TL;DR
Large Language Models (LLMs) are often perceived as “black boxes,” making their decision-making and reasoning processes difficult to interpret. A novel method simplifies these complex models by replacing internal nonlinear layers with linear modules tailored to clearly understandable features. This approach reveals structured reasoning, planning behaviors, and even hidden intentions within the model’s computations.
Method
Interpreting LLMs is challenging because individual neurons often represent multiple, unrelated concepts simultaneously (polysemanticity). To address this, the approach creates a simplified “replacement model”, preserving most of the original model’s performance while enhancing interpretability through these steps:
Fix Attention Layers: Keep the transformer’s attention mechanisms constant during analysis to isolate the complexity arising specifically from nonlinear layers (MLPs).

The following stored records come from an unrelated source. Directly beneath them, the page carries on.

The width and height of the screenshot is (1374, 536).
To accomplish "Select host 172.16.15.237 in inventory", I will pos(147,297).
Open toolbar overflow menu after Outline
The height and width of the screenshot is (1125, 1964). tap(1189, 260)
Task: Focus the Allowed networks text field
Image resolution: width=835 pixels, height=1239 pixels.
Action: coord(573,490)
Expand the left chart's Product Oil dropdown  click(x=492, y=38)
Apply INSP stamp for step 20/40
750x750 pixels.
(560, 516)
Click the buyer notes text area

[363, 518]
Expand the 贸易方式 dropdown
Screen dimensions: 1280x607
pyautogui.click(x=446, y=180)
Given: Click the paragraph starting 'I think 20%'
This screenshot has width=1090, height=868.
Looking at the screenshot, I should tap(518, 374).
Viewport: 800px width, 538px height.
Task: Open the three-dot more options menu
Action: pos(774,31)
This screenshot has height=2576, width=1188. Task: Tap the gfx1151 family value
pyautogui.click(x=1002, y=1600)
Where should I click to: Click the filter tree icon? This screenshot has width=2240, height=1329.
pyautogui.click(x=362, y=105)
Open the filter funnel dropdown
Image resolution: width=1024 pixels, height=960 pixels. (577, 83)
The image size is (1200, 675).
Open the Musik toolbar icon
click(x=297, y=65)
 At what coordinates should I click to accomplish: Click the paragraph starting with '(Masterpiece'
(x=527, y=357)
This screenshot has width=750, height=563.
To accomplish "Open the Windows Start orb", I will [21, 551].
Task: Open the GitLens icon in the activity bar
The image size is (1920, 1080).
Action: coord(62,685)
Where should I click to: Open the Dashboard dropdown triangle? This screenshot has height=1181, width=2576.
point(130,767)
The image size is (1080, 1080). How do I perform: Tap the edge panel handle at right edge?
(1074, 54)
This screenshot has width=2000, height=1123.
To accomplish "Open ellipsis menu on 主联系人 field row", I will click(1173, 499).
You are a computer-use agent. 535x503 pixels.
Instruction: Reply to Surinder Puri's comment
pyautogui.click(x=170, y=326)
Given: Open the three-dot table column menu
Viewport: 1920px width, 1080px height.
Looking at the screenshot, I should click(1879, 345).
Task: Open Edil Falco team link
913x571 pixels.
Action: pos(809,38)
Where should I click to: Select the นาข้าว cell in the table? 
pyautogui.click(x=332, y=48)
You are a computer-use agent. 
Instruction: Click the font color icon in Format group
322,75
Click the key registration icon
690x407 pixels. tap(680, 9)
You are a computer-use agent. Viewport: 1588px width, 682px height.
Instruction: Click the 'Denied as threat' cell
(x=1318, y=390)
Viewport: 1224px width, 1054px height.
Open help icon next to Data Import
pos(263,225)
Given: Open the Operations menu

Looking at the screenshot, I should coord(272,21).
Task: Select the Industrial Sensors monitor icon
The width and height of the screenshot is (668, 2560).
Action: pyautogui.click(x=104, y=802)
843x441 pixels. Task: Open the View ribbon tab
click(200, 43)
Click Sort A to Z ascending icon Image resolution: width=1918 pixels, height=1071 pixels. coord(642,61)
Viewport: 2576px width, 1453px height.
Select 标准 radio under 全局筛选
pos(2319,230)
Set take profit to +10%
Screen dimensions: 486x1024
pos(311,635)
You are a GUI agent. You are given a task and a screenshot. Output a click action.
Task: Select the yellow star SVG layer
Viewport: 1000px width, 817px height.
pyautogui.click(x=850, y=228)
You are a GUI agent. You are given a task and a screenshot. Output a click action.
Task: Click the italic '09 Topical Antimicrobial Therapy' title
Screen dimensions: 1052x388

Linear Approximation of MLP Layers: Each nonlinear MLP layer is replaced by a simpler linear layer trained to mimic the original MLP’s behavior using easily interpretable features. These simplified linear layers are called Cross-Layer Transcoders (CLTs). Specifically, this involves:
- Recording the inputs and outputs of each original MLP during a forward pass
- CLTs to replicate the MLP’s mappings via linear combination of pre-defined interpretable features
- Optimizing via standard regression techniques (e.g., minimizing mean squared error)
Introduction of Error Nodes: Since linear approximations alone cannot capture all complexity, additional “error nodes” are added to represent any residual information missed by the linear layers. This enhances the model’s fidelity to the original behavior.
Creation of Attribution Graphs: The simplified model’s computations are visualized as attribution graphs, which clearly display how different features influence each other. In these graphs:
- Nodes represent input tokens, model outputs, or active internal features.
- Edges quantify the strength of influence between features.
- Paths with negligible contributions are pruned, and related features are combined into “supernodes” to highlight the model’s broader computational steps.
Key findings patterns
- The model reasons across steps (e.g., “capital of the state with Dallas” → “Texas” → “Austin”)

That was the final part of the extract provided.